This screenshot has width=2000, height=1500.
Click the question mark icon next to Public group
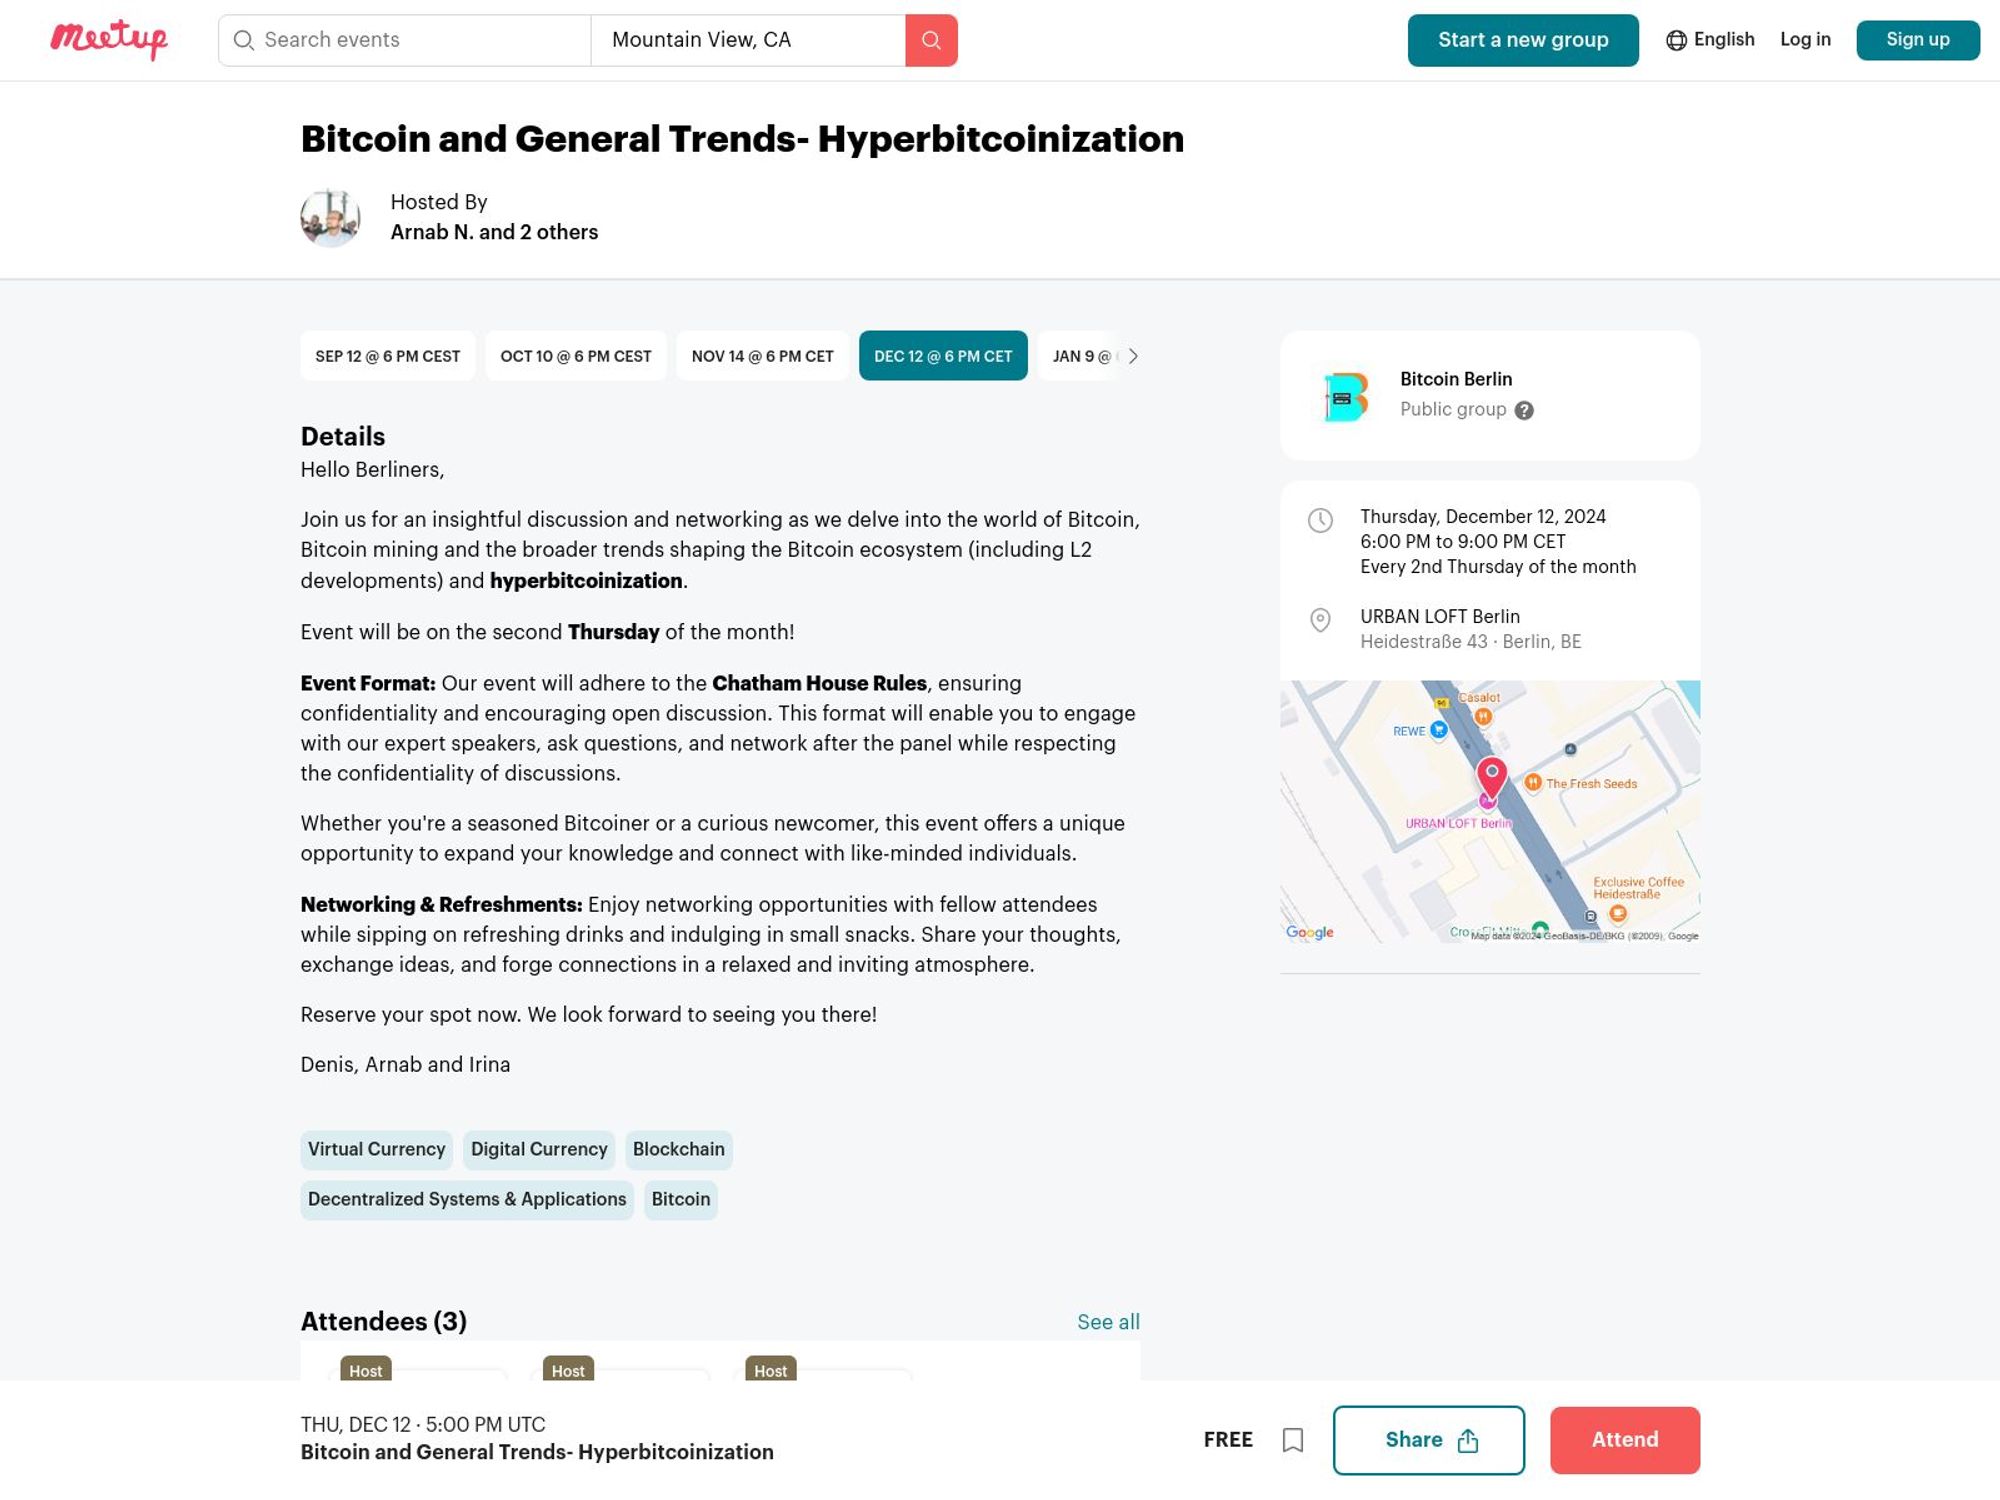pos(1523,410)
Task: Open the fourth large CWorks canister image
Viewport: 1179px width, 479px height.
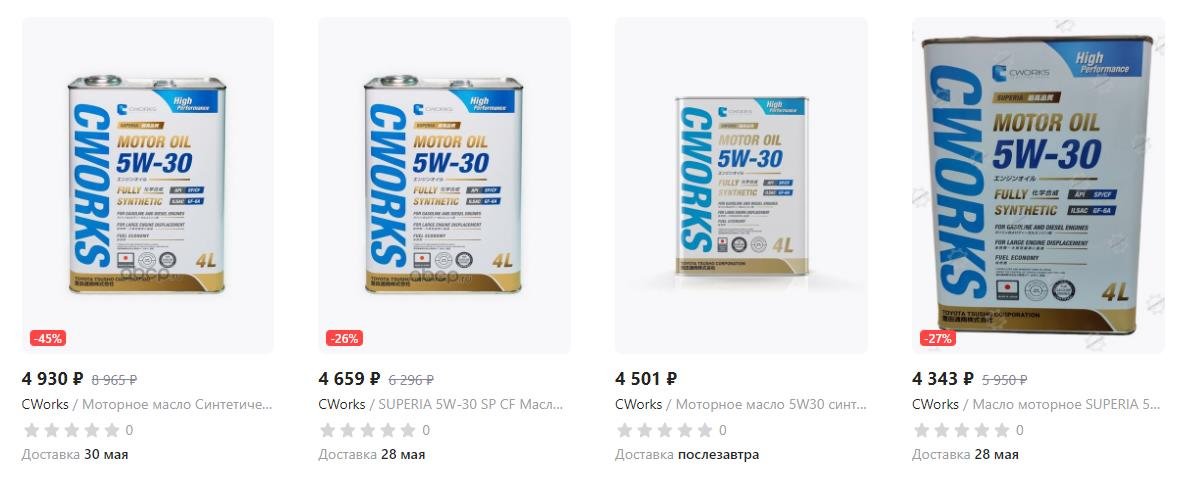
——
Without including any pictures, please restate all the records exactly.

This screenshot has width=2000, height=1500.
Click the question mark icon next to Public group
pos(1523,410)
Task: Open the fourth large CWorks canister image
Viewport: 1179px width, 479px height.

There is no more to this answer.